El boricua bestial en tiempos de huracán

Ya van 15 días desde el paso de María por la isla y día tras día he visto y escuchado cosas que realmente se me hace imposible de creer.

Como si no fuera suficiente estar sin luz, sin agua, muchos sin nada que comer o techos seguros en donde pasar la noche junto a su familia ¿ahora también hay que estar ojo al pillo porque se están metiendo en las casa de noche a robar? ¿En serio?

Esto no me lo contaron. A una semana del huracán llego a mi apartamento y están los vecinos (gente que vine a conocer luego de 10 años de vivir ahí) cuchicheando. Y me llaman. ¡Vecino! ¿Se enteró que a la vecina se le metieron en la casa a robar anoche? 

Asombrado pregunté si habían llamado a la policía. Me responden que sí, pero los popos le dijeron que patrullar los apartamentos donde vivo no era prioridad, lo cual me supo a mierda. Pero nada, entendí su punto.

Los vecinos decidimos hacer turnos y vigilar nuestros apartamentos, limitar el paso de quien entra y sale del complejo.

Ya deben haber escuchado de los diferentes saqueos en centros comerciales, fábricas, hurto de cobre, etcétera. ¿Creen que es necesario agregar más stress del que ya tenemos por dos o tres hijuelas que deciden hacer fechorías tan pronto cae la noche?

Ahora, quiero hablarles de lo imposible que se ha convertido guiar en las calle de este bendito país. ¿De dónde salió tanto carro en el área metro? Hay veces que voy a cubrir a algún lugar en horas en las que se supone que las calles estén cómodas para transitar y las encuentro atestadas de carros y más carros. Aprovecho para pedirles que, si no es necesario salir de su casa, ¡NO LO HAGA COÑO!

Igualmente, a los que se paran en medio del expreso a coger señal… ¿Saben lo peligroso que es esto? En la isla cuando hay luz a cada rato se llevan los carros enrredaos, imagínate sin luz…

Por último, las jodías luces largas del carro… No seas [email protected] y baja las cabronsuelas luces si no son necesarias. 

En situaciones de crisis al boricua bestial le gusta colarse en las filas para comprar hielo, le gusta tocar bocinas en el tapón cuando evidentemente no hay para donde moverse, le gusta prender plantas eléctricas en condominios para crear un espacio agradable con mucho ruido.

Y ni hablar de los jodedores… ¿qué es eso de los saqueos a envejecientes, violaciones y asaltos? Pon respeto y orden en tu barrio o caserío. Así como le dan a los pillos cuando le roban algo a la familia, mantenga su esquina derechita.
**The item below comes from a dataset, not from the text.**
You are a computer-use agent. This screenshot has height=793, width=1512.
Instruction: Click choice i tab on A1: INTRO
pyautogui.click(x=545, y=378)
Ojo, no todo es malo luego del paso de María. Es importante reconocer que hemos visto niños en las calles jugando pelota, corriendo bicicleta… siendo niños. También hemos visto vecinos dando la mano al más necesitado, haciendo parrilladas, gente compartiendo en las filas, haciendo chistes… tú sabes, buscando el lado positivo a este cagaéro que nos dejó la mierda esa. 

Vamos a bregal. No dañemos la bonita costumbre que tenemos a la hora de dar la mano al prójimo y ayudar. No seas un boricua bestial, vamos a comportarnos.